Kamis, 12 Desember 2013

Cerebral Palsy Belum Banyak yang Memahami


Cerebral Palsy Belum Banyak yang Memahami
Ilustrasi menyuapi bayi. Dailymail.co.uk

TEMPO.CO, Surakarta -- Kelainan fungsi motorik pada anak-anak yang dikenal dengan cerebral palsy belum banyak diketahui masyarakat. Menurut pendiri dan koordinator rumah asuh dan rumah belajar Pediatric and Neurodevelopmental Therapy Centre (PNTC), Nawangsasi Takarini, masih banyak orang tua yang tidak mengetahui jika anaknya menderita cerebral palsy.

"Atau ada yang sudah tahu, tapi sengaja menyembunyikannya karena malu," ujarnya saat peringatan hari cerebral palsy sedunia di Surakarta, Minggu, 1 September 2013. Ada juga orang tua yang tidak tahu tindakan yang mestinya diberikan ke penderita cerebral palsy agar tidak makin parah.

Dia mengatakan penderita cerebral palsy butuh penanganan khusus, yaitu menjalani berbagai macam terapi secara rutin tiap hari atau setidaknya seminggu sekali. Misalnya terapi fisik, terapi fungsional organ tubuh, terapi wicara, terapi perilaku, dan memberikan pendidikan belajar-mengajar. "Secara kemampuan berpikir, mereka tidak beda dengan anak lainnya. Bahkan, ada yang hafal Al-Quran," katanya.

Dia menilai anak-anak penderita cerebral palsy belum mendapat perhatian seperti anak-anak kebutuhan khusus lainnya, seperti anak autis dan anak dengan disabilitas. Menurut dia, fasilitas seperti terapi belum tersedia, begitu juga tenaga terapisnya.

Sejak 2004, dia mengelola PNTC di Surakarta. Setiap hari rata-rata ada 30 anak yang datang untuk terapi. Saat ramai, dalam sehari bisa datang 80-100 anak. "Ternyata cukup banyak anak penderita cerebral palsy di Surakarta dan sekitarnya," ucapnya.

Nawangsasi mengatakan, tingkat kesembuhan cerebral palsy bisa mencapai 90 persen asalkan ditangani sejak dini. Biasanya tanda-tanda anak terkena cerebral palsy terlihat pada tahun pertama kelahiran. Misalnya terlambat untuk menegakkan kepala, duduk, atau bergerak ke sekeliling.

Dalam menangani pasien cerebral palsy, dia menggandeng beberapa universitas di luar negeri. Salah satunya Universitas Alberta di Kanada. Sejak lima minggu lalu, enam mahasiswi pascasarjana fisioterapi dari Kanada praktek di PNTC.

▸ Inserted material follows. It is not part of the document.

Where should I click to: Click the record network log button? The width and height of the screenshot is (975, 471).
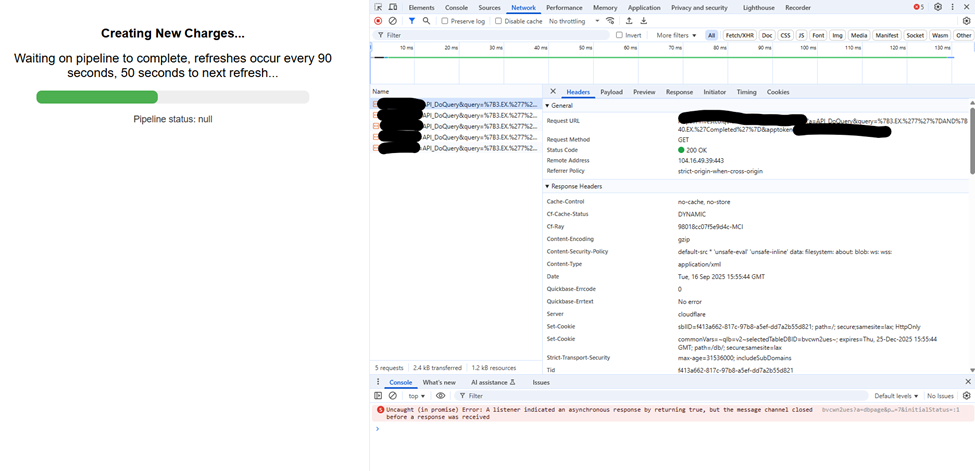click(378, 21)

Christy Drever, 25 tahun, salah seorang mahasiswi mengatakan ada perbedaan antara kasus cerebral palsy di Indonesia dan Kanada. "Anak-anak di Solo lebih aktif. Tapi ada juga yang sangat pasif dan terlihat tidak menikmati terapi," ujarnya. Kesulitan lainnya, peralatan di Solo kalah canggih dengan Kanada seperti tidak adanya kursi roda tenaga listrik.

Mahasiswi lainnya, Amber Willcocks, 30 tahun, mengatakan setiap orang menangani minimal enam pasien dalam sehari. Dia mengatakan penanganan ke penderita cerebral palsy harus disesuaikan dengan kebutuhan. "Perlakuan ke setiap anak berbeda-beda," katanya, yang praktek di Solo selama enam pekan.